A python package for clustering and summarizing graphs of texts.
Project description
Graph Clustering and Summarizing
Introduction
We aim to improve the quality of a multi-document summary, given the connections between the texts (via shared authors, institution, subject etc.). Our method is as follows:
- Calculate the direct distances between the texts in the graph.
- Build a new graph with two edge types:
- Blue edges: represent the original connections given.
- Red edges: represent similarity between texts.
- Cluster the multi color edged graph.
- Summarize each cluster.
- Evaluate the summarization of each cluster.
Our python package contains a full pipeline that performs the above operations (1-5), or alternatively perform specific operations individually.
Table of Contents
Installation
In a clean environment, simply type
pip install GraphClusterer
to download our python package, or alternatively clone this repository if you wish to manually tune the pipeline (recommended).
There is one difference between the usage of the package compared to the clone repository, which is a change in the .env file that is required for the repository, compared to the inclusion of the API keys needed as strings in the config.json file when using the package (see example in Quick tour).
Running example
There are two ways to run and use our project.
- using the python package (GraphClusterer)

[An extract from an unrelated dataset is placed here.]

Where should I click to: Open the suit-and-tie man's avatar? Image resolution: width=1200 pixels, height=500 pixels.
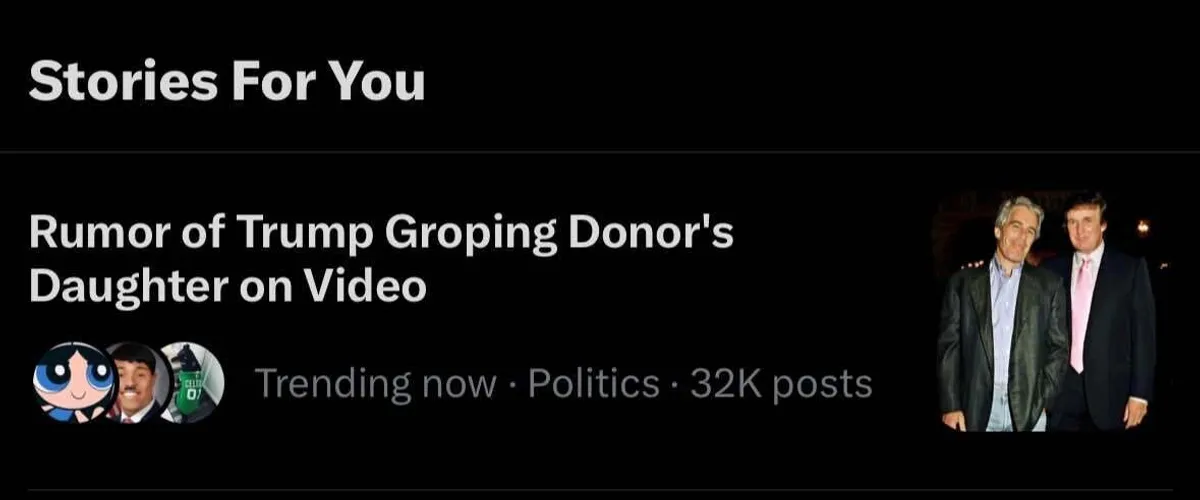136,384
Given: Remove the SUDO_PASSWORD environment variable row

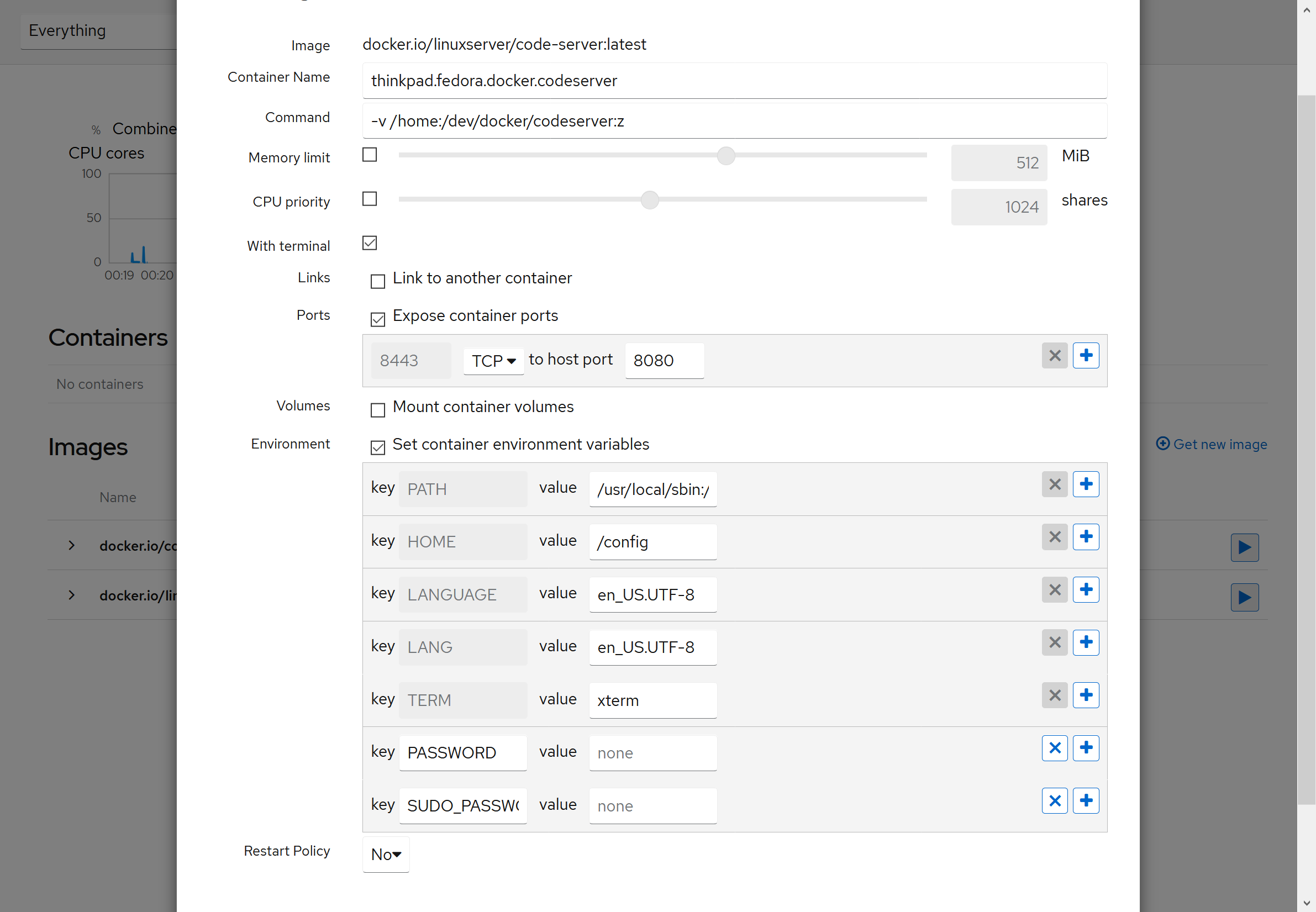Looking at the screenshot, I should click(x=1054, y=800).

- using a cloned version of this repository
|-- vertices.csv
|-- edges.csv
|-- config.json
|-- distance_matrix.pkl (optional)
|-- .env (required for the second case)
`-- main.py
And after running the code, the following directories will be added:
|-- data
| `-- clusteder_graphs
| `-- name.gpickle
|
|-- Results
| |-- Summaries
| | `-- name
| | |-- title_1.txt
| | |-- ...
| | `-- title_n.txt
| |
| |-- starry
| | |-- name.csv
| | `-- name_titles.csv
| |
| |-- plots
| | `-- name.png
| |
| `-- html
| `-- name.html
|
`-- metrics.json
If distance_matrix is provided and valid (see file formats below), the following directories will be added to data after running:
data
|-- embeddings
| `-- vertices_file_name_embeddings.pkl
|
`-- kde_values
`-- name.pkl
Which cache the embedding vectors for each sentence, and the KDE values for filtering (NEED TO FULLY INTEGRATE MANUAL FILTERING INTO THE PIPELINE).
File formats
main.py
Here's an example script for the main file in the first case usage (the python package). If you intend on using the cloned repository, you can use the main.py file here.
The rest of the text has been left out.